Missed clinic visits were more common among those with clinical depression and those reporting alcohol use. A prior assessment of depression in AFRICOS found that 18–25% of PLWH met criteria for clinical depression and that depression was associated with higher viral load independent of ART adherence [35]. Interactions between alcohol use, risk-taking behaviors, ART non-adherence and poor treatment outcomes among PLWH are well established [36,37,38,39]. There is precise need for better mental health care including treatment of alcohol dependence to facilitate clinical engagement and overall wellbeing among PLWH. Additionally, we found that a lifetime history of incarceration was associated with missing routine clinic visits. Strategies to identify and support vulnerable prisoners and previously incarcerated individuals should be considered so that potential reincarceration doesn’t lead to intermittent adherence and development of drug resistance.

Consistent with prior studies [1,2,3,4,5,6,7,8,9,10,11], we found that missed visits were associated with higher viral load and ART non-adherence. While we were unable to determine the direction of these associations in these exploratory analyses, these findings suggest interdependence between missed clinic visits, ART non-adherence and viral suppression, and highlight potential drivers of or consequences of missed visits, emphasizing the importance of quality care and engagement for successful treatment outcomes. These associations warrant further investigations to ascertain causal pathways.

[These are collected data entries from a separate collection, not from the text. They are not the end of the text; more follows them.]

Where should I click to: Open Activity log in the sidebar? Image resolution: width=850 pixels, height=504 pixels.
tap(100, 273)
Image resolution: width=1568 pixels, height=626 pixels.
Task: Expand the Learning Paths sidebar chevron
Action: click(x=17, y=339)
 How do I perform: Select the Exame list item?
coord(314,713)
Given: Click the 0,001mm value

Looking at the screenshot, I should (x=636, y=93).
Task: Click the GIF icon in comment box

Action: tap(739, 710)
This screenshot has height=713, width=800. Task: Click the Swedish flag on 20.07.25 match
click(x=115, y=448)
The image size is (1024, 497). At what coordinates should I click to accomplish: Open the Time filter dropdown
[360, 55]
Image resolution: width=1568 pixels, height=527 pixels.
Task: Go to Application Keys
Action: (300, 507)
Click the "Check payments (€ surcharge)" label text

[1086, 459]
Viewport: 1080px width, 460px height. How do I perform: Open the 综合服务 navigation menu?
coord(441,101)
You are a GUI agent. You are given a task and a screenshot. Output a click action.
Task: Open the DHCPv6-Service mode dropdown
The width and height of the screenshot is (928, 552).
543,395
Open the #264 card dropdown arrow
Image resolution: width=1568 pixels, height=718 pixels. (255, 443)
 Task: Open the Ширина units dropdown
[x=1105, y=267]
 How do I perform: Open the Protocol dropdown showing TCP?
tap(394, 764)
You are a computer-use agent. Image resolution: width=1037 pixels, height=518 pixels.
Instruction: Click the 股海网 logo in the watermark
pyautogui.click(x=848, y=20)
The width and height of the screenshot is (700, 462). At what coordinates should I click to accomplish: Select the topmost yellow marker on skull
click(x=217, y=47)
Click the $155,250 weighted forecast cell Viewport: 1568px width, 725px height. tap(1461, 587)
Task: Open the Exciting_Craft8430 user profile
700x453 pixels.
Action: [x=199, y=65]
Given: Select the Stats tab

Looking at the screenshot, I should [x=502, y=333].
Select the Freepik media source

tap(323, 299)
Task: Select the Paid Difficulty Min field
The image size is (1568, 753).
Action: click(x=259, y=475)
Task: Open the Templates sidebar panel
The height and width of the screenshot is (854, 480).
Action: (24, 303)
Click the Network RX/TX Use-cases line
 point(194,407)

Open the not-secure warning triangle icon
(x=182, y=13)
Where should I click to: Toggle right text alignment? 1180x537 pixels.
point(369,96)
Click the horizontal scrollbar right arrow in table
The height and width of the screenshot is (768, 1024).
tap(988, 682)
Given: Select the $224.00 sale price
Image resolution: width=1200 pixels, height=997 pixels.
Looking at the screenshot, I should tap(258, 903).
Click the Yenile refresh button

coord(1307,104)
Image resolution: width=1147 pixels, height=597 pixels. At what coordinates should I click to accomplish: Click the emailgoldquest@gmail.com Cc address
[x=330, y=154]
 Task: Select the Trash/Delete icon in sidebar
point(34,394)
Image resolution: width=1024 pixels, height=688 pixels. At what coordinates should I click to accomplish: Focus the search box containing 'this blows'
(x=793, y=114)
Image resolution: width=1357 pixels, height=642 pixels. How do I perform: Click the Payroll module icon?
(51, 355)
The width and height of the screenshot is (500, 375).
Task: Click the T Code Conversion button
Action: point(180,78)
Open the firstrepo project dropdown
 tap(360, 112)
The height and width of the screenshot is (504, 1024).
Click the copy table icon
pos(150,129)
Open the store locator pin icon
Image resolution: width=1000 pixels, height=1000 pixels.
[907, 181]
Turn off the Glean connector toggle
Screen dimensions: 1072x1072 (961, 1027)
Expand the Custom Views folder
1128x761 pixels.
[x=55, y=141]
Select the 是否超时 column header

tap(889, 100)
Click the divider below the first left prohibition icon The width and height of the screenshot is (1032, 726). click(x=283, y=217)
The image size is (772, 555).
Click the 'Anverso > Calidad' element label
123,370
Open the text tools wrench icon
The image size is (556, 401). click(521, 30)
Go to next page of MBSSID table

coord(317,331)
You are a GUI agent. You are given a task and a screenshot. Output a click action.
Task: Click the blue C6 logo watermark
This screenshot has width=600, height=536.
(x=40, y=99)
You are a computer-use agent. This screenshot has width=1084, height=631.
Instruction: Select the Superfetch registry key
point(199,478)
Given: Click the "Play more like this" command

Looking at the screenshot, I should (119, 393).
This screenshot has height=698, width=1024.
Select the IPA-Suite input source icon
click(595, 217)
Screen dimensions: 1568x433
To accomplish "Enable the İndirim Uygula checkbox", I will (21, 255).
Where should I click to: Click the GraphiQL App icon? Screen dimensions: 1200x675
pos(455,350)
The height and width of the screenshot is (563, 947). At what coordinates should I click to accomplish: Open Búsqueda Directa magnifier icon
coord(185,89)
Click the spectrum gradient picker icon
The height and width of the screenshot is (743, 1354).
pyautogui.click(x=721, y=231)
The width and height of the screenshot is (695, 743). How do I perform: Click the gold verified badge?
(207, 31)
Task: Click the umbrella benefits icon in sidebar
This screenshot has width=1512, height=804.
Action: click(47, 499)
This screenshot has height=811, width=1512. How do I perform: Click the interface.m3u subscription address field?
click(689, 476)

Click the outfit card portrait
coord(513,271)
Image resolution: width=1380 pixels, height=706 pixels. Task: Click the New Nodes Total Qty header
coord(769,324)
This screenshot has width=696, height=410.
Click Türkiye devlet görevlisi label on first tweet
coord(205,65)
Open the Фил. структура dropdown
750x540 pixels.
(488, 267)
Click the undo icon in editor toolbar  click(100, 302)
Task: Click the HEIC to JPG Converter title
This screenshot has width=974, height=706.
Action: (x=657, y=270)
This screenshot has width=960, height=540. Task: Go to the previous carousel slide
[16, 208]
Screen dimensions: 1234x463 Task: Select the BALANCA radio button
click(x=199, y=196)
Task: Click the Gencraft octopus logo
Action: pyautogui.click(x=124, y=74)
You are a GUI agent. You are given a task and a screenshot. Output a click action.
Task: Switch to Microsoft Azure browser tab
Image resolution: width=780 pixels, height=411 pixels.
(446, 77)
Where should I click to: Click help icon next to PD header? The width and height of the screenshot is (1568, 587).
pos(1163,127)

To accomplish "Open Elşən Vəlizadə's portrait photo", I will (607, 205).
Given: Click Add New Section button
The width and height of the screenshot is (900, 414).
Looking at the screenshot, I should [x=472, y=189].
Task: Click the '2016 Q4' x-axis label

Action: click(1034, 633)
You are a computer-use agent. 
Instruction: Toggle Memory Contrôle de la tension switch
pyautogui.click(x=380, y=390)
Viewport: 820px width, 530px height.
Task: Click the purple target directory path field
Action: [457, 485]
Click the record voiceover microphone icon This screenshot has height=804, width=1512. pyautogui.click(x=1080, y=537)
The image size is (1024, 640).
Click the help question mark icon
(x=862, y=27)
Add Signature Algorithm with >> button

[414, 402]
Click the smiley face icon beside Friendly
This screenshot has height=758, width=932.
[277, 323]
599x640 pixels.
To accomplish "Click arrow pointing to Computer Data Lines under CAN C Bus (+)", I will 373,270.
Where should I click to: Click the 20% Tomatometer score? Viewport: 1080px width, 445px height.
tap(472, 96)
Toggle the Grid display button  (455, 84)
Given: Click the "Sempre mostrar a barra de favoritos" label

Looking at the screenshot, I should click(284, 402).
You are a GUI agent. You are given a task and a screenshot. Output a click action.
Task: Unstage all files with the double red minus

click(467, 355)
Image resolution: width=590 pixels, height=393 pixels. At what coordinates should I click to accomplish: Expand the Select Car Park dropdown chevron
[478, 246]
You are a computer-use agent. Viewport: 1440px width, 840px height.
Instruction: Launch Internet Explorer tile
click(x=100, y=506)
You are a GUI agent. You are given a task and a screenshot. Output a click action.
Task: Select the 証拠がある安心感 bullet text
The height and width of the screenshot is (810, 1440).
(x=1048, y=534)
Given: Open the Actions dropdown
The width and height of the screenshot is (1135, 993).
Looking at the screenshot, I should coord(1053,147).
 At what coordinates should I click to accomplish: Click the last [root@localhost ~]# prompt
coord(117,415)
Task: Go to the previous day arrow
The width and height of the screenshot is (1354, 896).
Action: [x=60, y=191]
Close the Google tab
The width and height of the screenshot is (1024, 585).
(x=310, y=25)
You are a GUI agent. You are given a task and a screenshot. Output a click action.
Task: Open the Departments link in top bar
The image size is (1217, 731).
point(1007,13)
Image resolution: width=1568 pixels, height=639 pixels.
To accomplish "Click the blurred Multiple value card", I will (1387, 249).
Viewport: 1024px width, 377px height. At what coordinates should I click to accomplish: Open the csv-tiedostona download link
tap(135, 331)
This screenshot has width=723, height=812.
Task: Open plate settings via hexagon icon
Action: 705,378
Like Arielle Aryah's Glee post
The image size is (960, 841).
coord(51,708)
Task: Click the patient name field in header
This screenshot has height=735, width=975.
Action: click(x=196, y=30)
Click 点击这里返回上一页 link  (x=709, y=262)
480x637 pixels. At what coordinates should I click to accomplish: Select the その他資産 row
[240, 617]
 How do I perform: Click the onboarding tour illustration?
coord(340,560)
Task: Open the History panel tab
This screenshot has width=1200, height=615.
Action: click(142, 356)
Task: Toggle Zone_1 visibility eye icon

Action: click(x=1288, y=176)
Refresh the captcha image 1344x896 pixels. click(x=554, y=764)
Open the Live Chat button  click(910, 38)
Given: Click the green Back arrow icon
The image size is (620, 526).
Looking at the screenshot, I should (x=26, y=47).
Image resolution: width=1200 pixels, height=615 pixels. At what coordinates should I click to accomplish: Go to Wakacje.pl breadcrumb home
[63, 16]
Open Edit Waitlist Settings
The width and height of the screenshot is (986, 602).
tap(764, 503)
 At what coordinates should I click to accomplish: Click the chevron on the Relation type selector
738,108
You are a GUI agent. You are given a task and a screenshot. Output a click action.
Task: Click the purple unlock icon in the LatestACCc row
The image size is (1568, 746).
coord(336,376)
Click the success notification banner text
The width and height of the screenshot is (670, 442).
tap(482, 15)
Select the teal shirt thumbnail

This study has several limitations, including that frequency of and adherence to clinic visits was based on self-report, and potentially influenced by social desirability bias. This may result in an underestimation of individuals missing visits or the true number of missed visits. Additionally, we are likely capturing factors associated with clients’ perception of their retention, not with retention itself, which may not be the same. Exclusion from enrollment of certain individuals may have introduced selection bias if these individuals were at higher risk for missing visits. The small proportion reporting missed visits may alternatively reflect that participants enrolled in a clinic-based cohort study are more motivated to stay engaged in care than the general population of PLWH. We were unable to assess whether those who missed study visits were also more likely to miss clinic visits, as data on missed clinic visits is not collected when a study visit is missed. We were also unable to account for history of missed visits which may be associated with future missed visits. We acknowledge that the CES-D scale contains items that are not context-specific for sub-Saharan Africa and therefore complicate interpretation of findings related to depression in our study. As we were not able to determine the direction of the associations observed, it may be reasonable to posit that clinic attendance influences overall health and wellness among PLWH. Finally, we could not adequately explore site level differences that may help to explain important structural, social, or cultural heterogeneity that impact clinic visit adherence. Future studies should interrogate site-specific factors that may be associated with or protective against missing clinic visits.

Conclusions

Associations with missed clinic visits corroborates existing literature on intermittent clinic adherence and supports the need for strategies targeted at engaging youth and those with depression. Furthermore, our findings provide support for existing client-centered approaches and differentiated service delivery options, as endorsed by the World Health Organization, that simplify HIV services and adapt to the evolving needs of PLWH. Community-based participatory research and PLWH-led interventions are likely crucial for successfully adapting services to specific local contexts.